This personal agent may reside on a server different from the object server, and may be accessed by users through several different mechanisms, such as through telephone, through browsers, etc. That is, users can then access the published real time data from any place, and through different mediums.
In another aspect of the present invention, a system in accordance with the present invention manages the QOS capabilities of publishers of real time data, and the QOS requirements of subscribers to real time data. If the QOS requested by a subscriber can be provided by a publisher, the requested QOS is provided to the subscriber. If the QOS requested by subscriber cannot be provided by a publisher, the subscriber may be given the option of receiving the desired data from another publisher who can provide the requested QOS. Further, if the channel connecting the subscriber to the publisher is the limiting factor, an alternate channel capable of supporting the requested QOS may be selected.

EXERCISE SET
A - Translate this sentence from the passage on real time data into Spanish: "That is, users can then access the published real time data from any place, and through different mediums."
B - In the passage on real time data, what option may a subscriber be given when a publisher cannot provide the requested QOS?
C - Extend the passage on real time data with a few more sentences that pick up after its final sentence.

INFORMATION SHOWN

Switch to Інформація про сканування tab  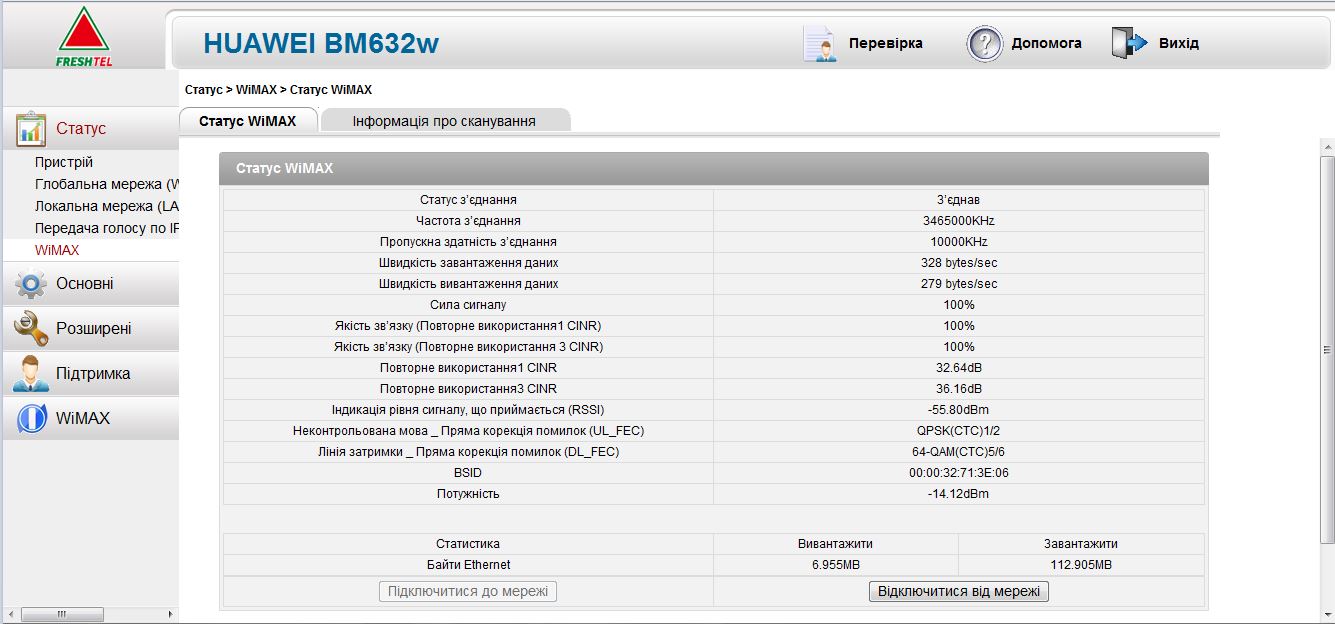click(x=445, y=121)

...

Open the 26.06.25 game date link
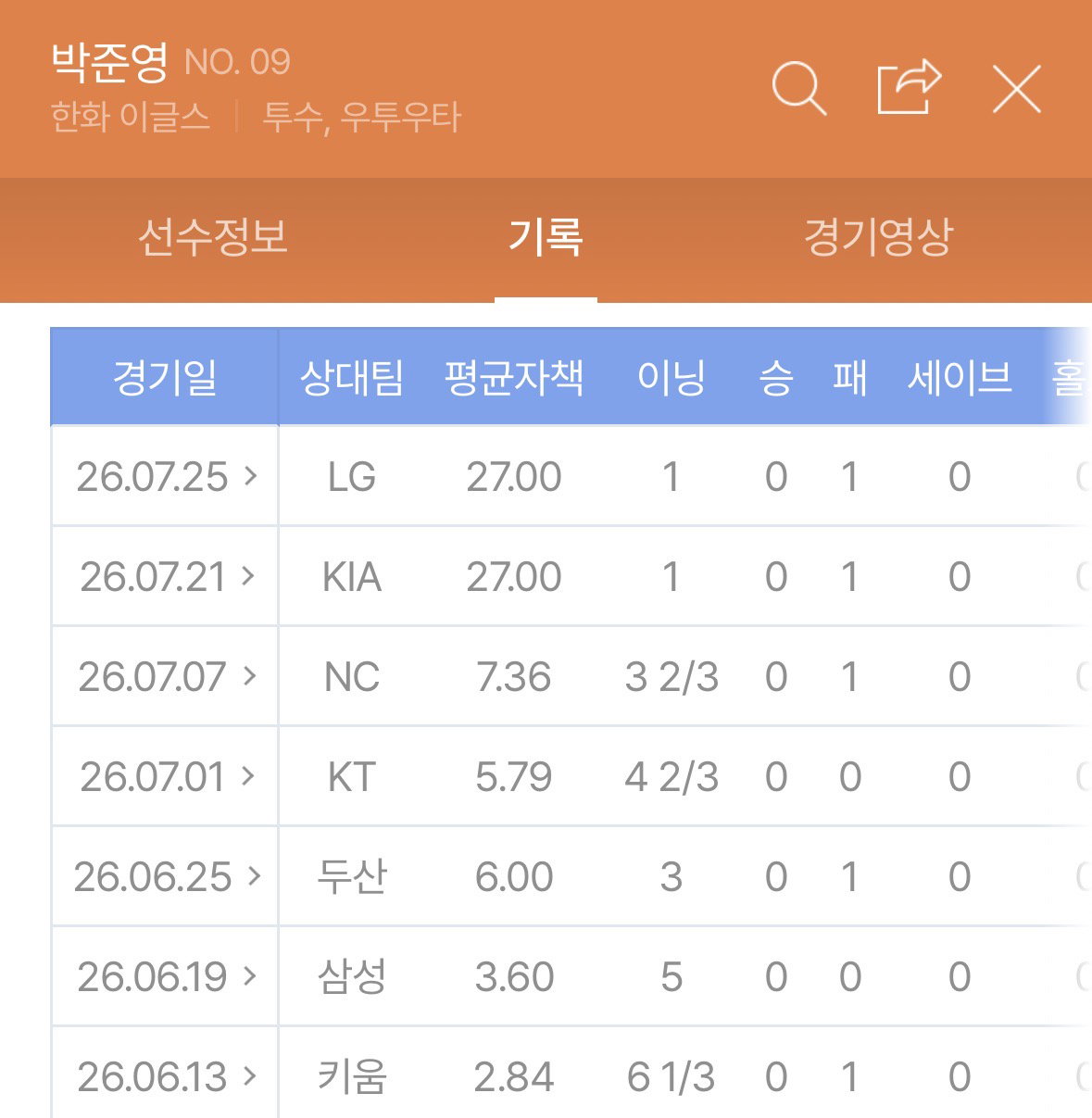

ANSWERS GIVEN
A - Es decir, los usuarios pueden entonces acceder a los datos en tiempo real publicados desde cualquier lugar y a través de distintos medios.

B - The subscriber may be given the option of receiving the desired data from another publisher who can provide the requested QOS.

C -
Accordingly, the present invention represents a substantial improvement over existing approaches for implementing real-time object-oriented systems.
The features and advantages described in this summary and the following detailed description are not all-inclusive, and particularly, many additional features and advantages will be apparent to one of ordinary skill in the art in view of the drawings, specification, and claims hereof. Moreover, it should be noted that the language used in the specification has been principally selected for readability and instructional purposes, and may not have been selected to delineate or circumscribe the inventive subject matter, resort to the claims being necessary to determine such inventive subject matter.